Buster Welch’s antique bits and spurs

March 6th, 2008

Buster Welch’s antique spur and bit collection, which will be sold during the A&S Auction on June 7 in Waco, TX, consists of rare pieces created by sought after early artisans. The names of the horses and riders that originally wore them are for the most part forgotten. But the collection comes with matchless authenticity – Welch used them all.

“I never thought they would be worth a lot of money,” said Welch. “I just wanted something that looked like a working cowboy had used them – not odd-looking spurs with a lot of silver and stuff.

“I’ve used every one of them, but there are three pair that I showed in the most. I showed in the J.O. Bass bit and spurs for maybe two years and won a lot of money with them. And I had another pair (of spurs) I showed in a good deal that I bought a long time ago in Arizona. They were really nice fitting and stayed down good. Scott (Franks of A&S Auctions) surmises they were made in the Arizona State Prison.”

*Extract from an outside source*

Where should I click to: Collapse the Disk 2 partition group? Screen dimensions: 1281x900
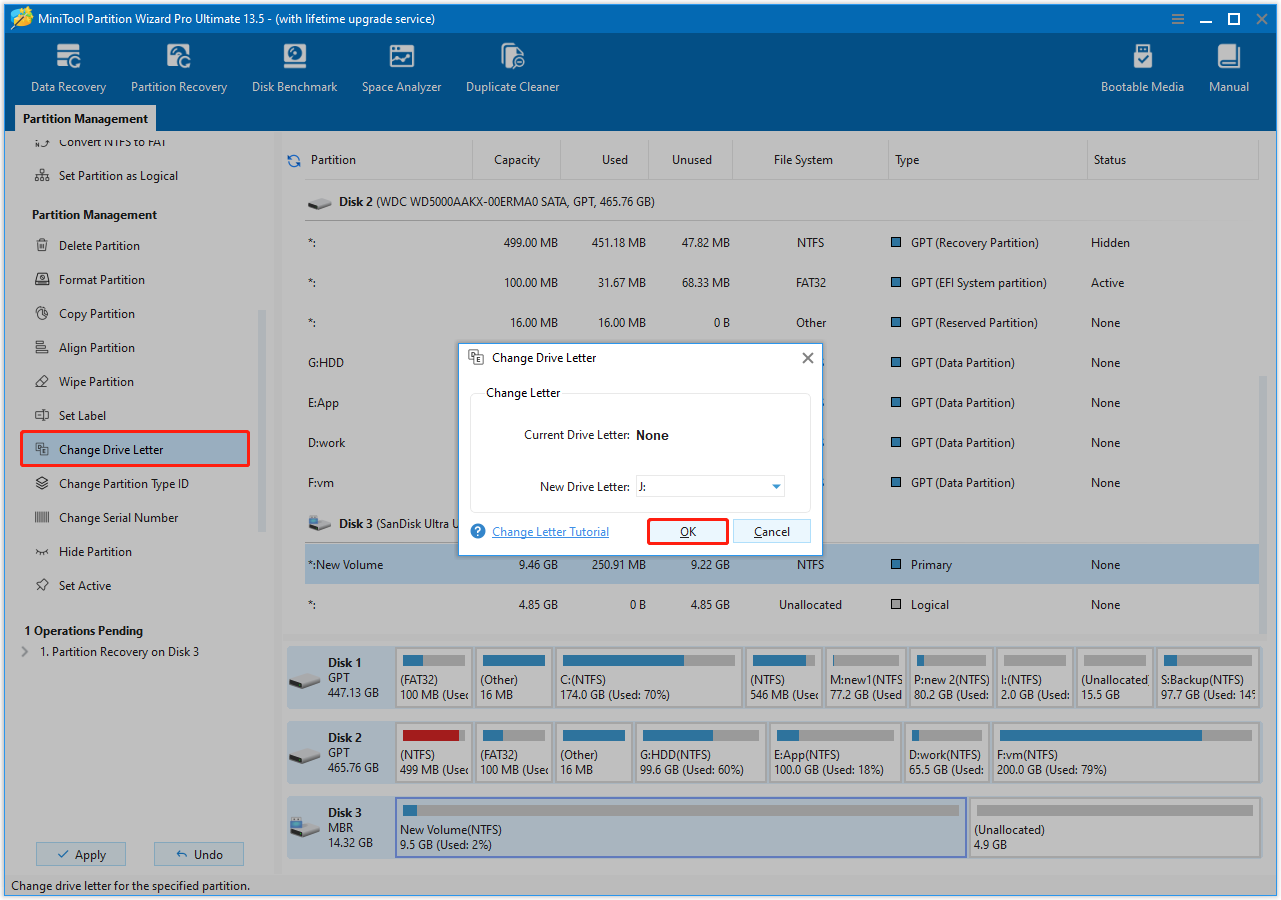click(320, 201)
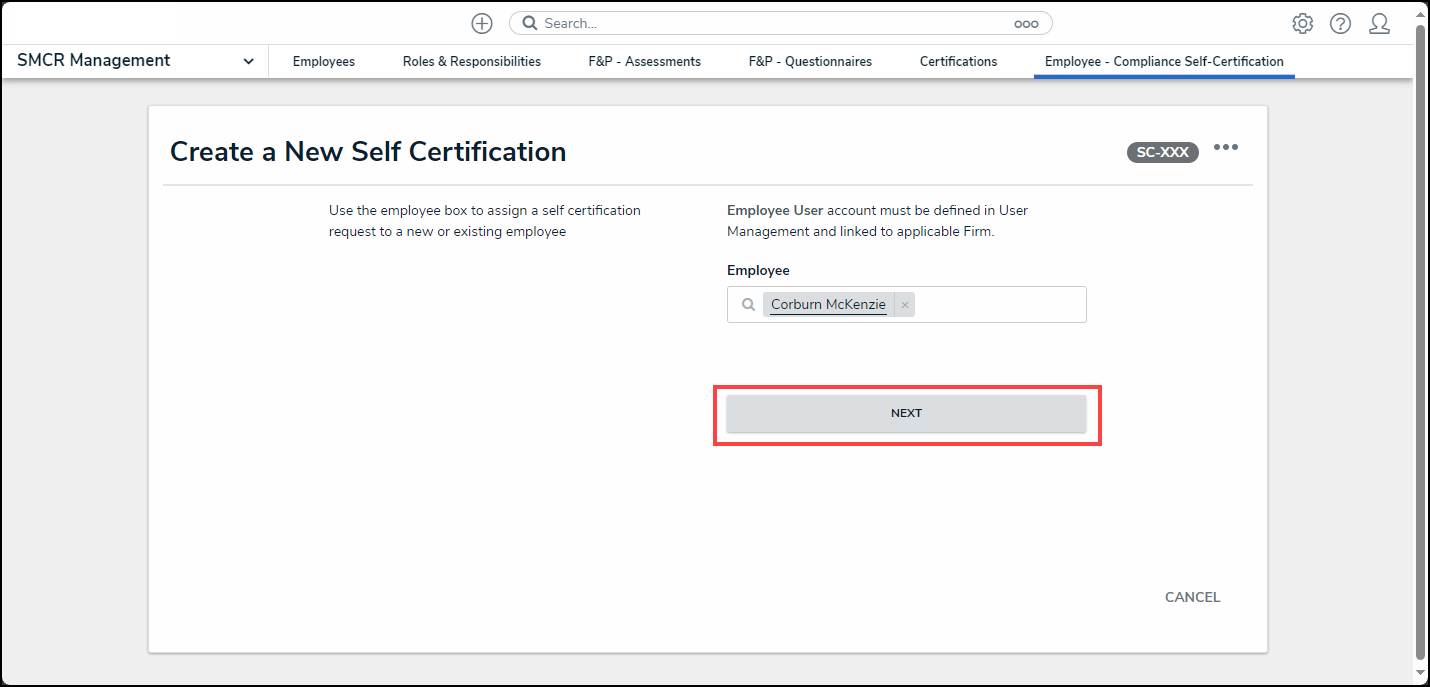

Welch, 79, won the NCHA Futurity a record five times and is a four-time NCHA World Champion. Some of his most memorable mounts include Peppy San Badger, Mr San Peppy, Marion’s Girl, Dry Doc, and Peppymint Twist.

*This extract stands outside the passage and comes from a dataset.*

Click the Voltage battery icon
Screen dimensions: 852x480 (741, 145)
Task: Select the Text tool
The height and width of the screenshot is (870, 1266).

While antique spurs have stood the test of time for efficacy, Welch thinks that today’s bits are superior to older models. “A lot of them don’t sit right in a horse’s mouth,” he explained. “They have a tendency to pull up, instead of back.

“Our modern bits are better, except for one that I’ll not sell. It has a little grazing shank that’s no more than 2 or 2 1/2 inches long. It’s the best-stopping bit I’ve ever put in a horse’s mouth.”

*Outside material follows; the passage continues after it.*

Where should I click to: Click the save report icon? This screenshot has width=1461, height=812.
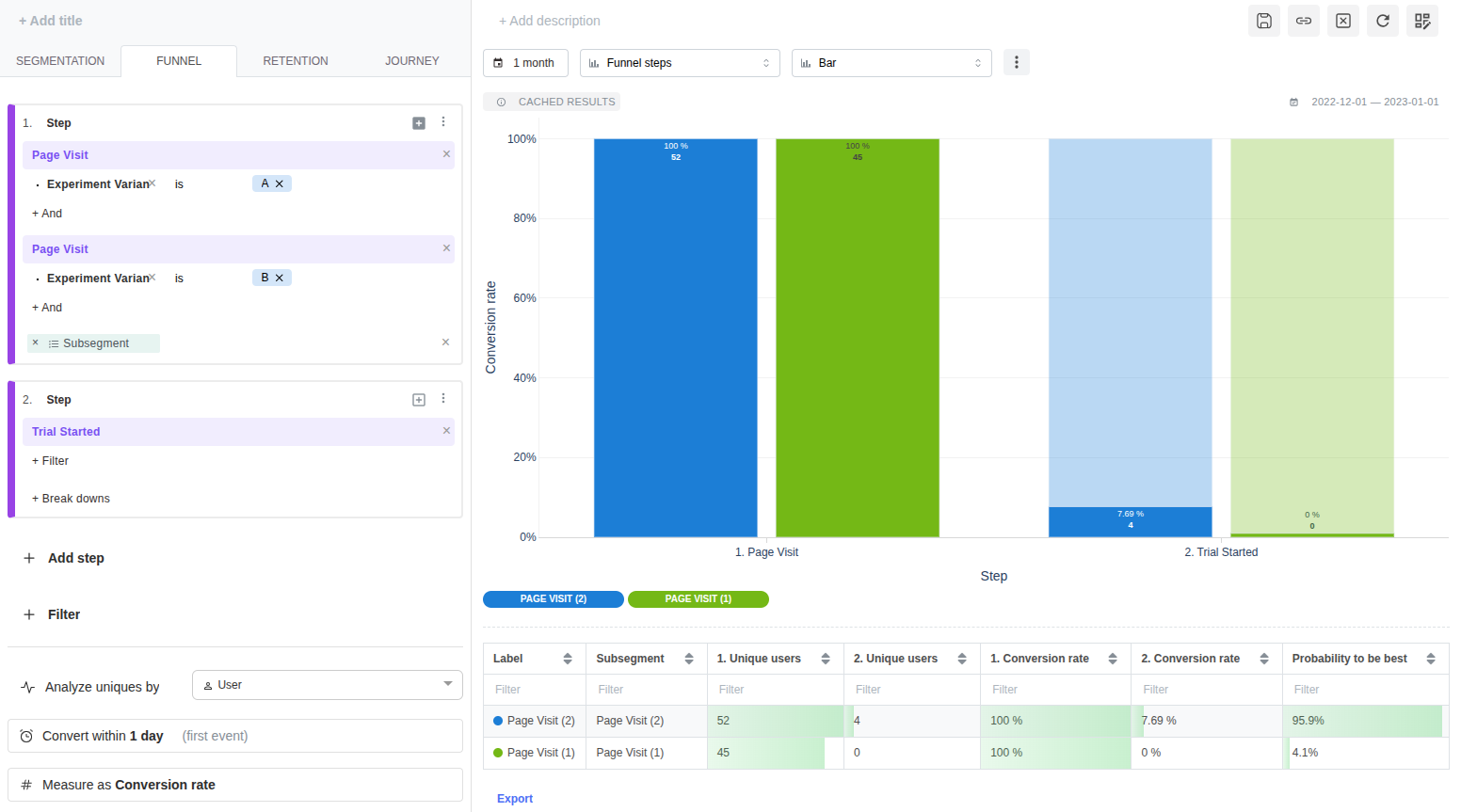[x=1264, y=21]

Welch noted that many older bits and spurs were made of iron salvaged from the axles of Model A Fords. Before Henry Ford discovered that he could economize with lighter axles, spur and bit makers capitalized on irons horses that had been put out to pasture.

“I read where Ford went to junkyards to find out what wasn’t worn out on his cars,” Welch noted. “It was the axles and he figured he was spending too much money on them, so he cut them down.”

Welch’s collection of approximately 30 bits and spurs includes those made by J.O. Bass, the Kelly Brothers, and J.R. McChesney. He’s selling everything except two bits that he still uses every day.

“I never had any idea that they were worth what people say they are,” he admitted. “I’d been careless with them and let a pair get away here and there. I just decided I didn’t enjoy them back there in a safe, so let’s get them out where somebody can take care of them and enjoy them.”